M- The Decline of Western Civilization?
C- Yeah.  And all these bands are talking about, “We’re gonna make it.  We’re gonna make it.”  It just was never really a part of what I was doing this for.  I never was that big of a fan of rock and roll as a kid.  I got into playing music when I saw Deliverance.  The banjo I just thought was fascinating.  I went and got a banjo and suddenly realized what the arts meant to me, what they could mean.  It was my touch to humankind, if you will.  Just how some people get into math or money or whatever.  I’ve never thought I want to be a rockstar.  It just seemed dorky.  And I thought rock ‘n’ roll was fucking dorky, but I really enjoyed playing music.  No, we didn’t have band meetings.
M-How did you enjoy your relationship with SST and those guys?
C- It was a gas.  We did whatever the fuck we wanted.  We’d record a record and then give it to them, and go, “Here’s our new record,” with all the artwork and everything and they’d put it out.  They were buddies at a certain level.  They were odd folks on a certain level as well.  It was fucking Black Flag!  It was just like, “Whoa, hard core, far out!”  And I dug Flag.  They’re a fucking good band.  And I dug some of the other bands around there a lot.  I really dug The Minutemen.  I really liked the people in the band.  It started with people doing similar things, and doing neat things as well.  It was all part of the cool side of punk rock.  It was like, “Oh yeah, I guess you can just go out and get records made.”  It’s just a question of paying somebody to do it.  Do it yourself, that kind of a thing.  It was interesting.  It was all such a hands-on sort of affair.  It was fun.
M- Was it frustrating at all that it took so long for Meat Puppets II to come out after you recorded it?

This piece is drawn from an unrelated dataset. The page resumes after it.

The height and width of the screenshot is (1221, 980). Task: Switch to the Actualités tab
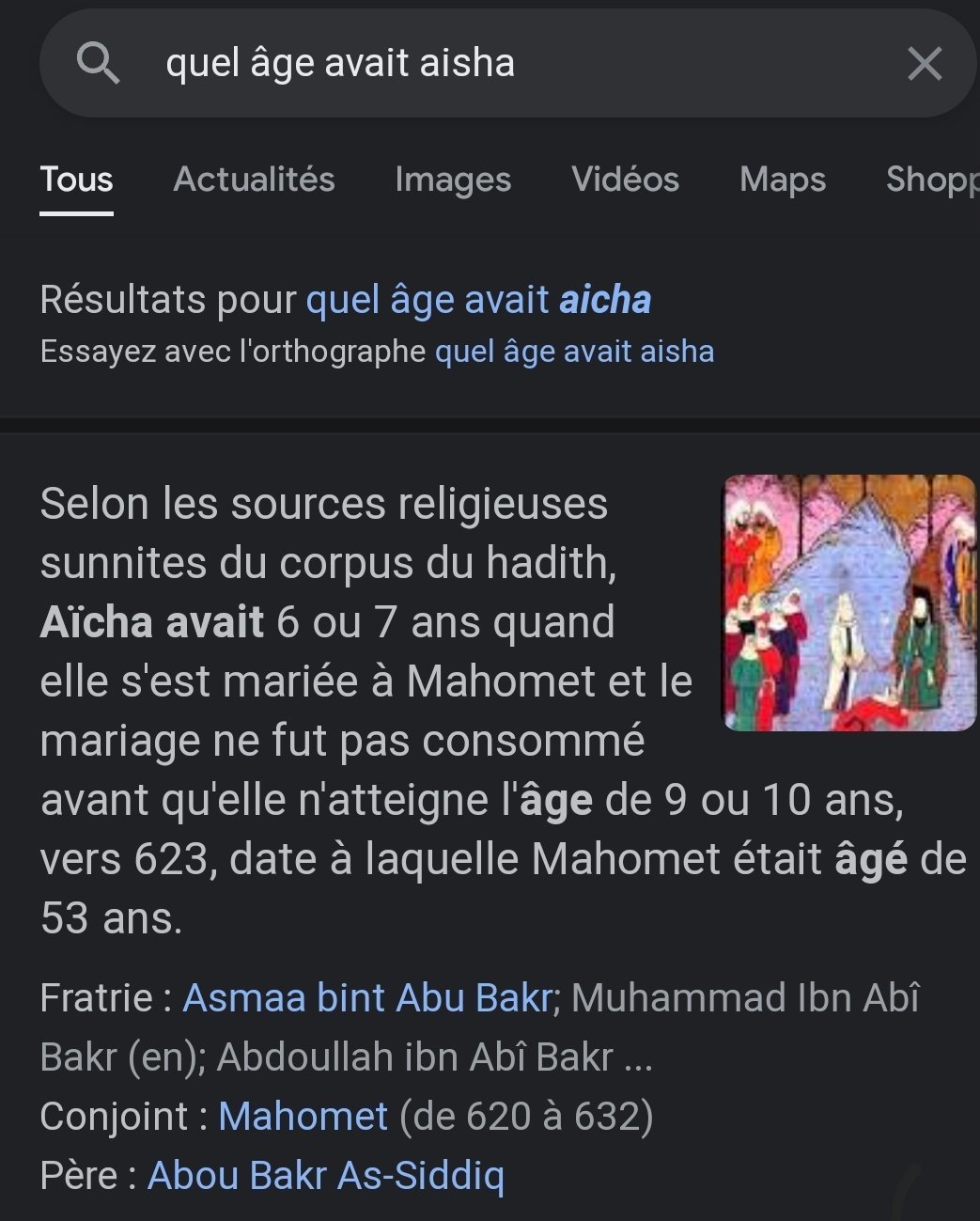point(254,180)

C- No.  It seemed natural.  We started recording the instrumental tracks, and I remember driving home from that session, and being so pleased, because I was high as the dickens when we made that.  That was our MDA record.  We went into record Meat Puppets II with a fat sack of MDA; had a hook up with the guy that made it.  We were fucking plowed out of our gourds putting down the instrumental tracks to that thing.  And I remember driving home across the beautiful eastern half of Southern California, and listing to the thing going, “Oh neat,” because I had some of my faux-hippie-stoner improv bass riffs to listen to.  We recorded the instrumentals and eventually went back.  Curt sang the thing later.  It was just the amount of time that shit took to get out.

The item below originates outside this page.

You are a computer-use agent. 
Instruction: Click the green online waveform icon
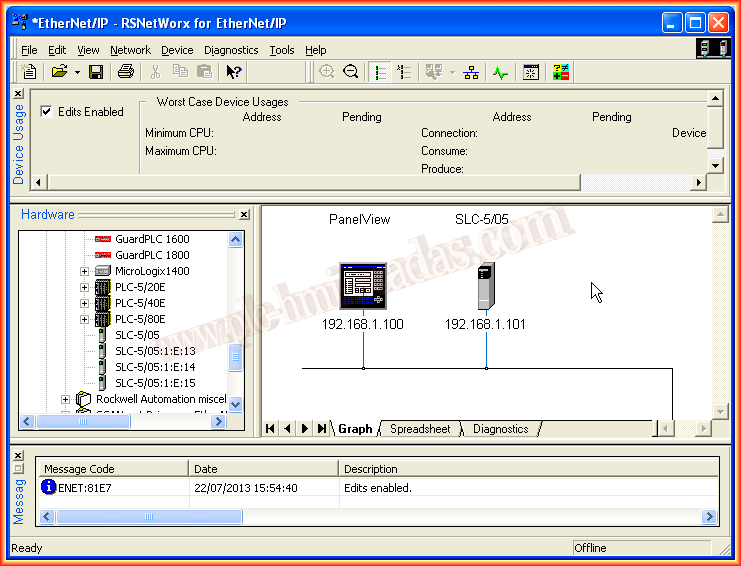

M- Because with Up on the Sun you end up doing everything in three days from start to finish.
C- Yeah, that thing was recorded and mixed in three days.
M- Three days.  I’m wondering if you didn’t want to wait around for that one to be done.
C- No, that wasn’t what it was.  If Derrick said that he’s right.  I don’t know.  The three days thing was right but, no, that didn’t have anything to do with it.  Like I said, we were really well practiced.  No dicking around.  It’s a particular way of making a record as much as anything.  At this point we had made so many records.  It’s just one way of doing it.  Get the material down first, and then demo.  Ultimately what’s going to be Up on the Sun turned out to have been demos.  Then you get the material down and you just go and record the shit.  It’s not that big of a deal.  It’s just a little bit of music.  But it wasn’t about, “The last record took so long to get out we’re going to record this one real fast so we can get it out fast,” or anything like that.  This stuff happened as it could.  SST was doing it in the same way that they were doing Black Flag.  It was a fucking art project, and it was a business consideration as well, but they weren’t businessmen; bunch of fucking lefty freaks!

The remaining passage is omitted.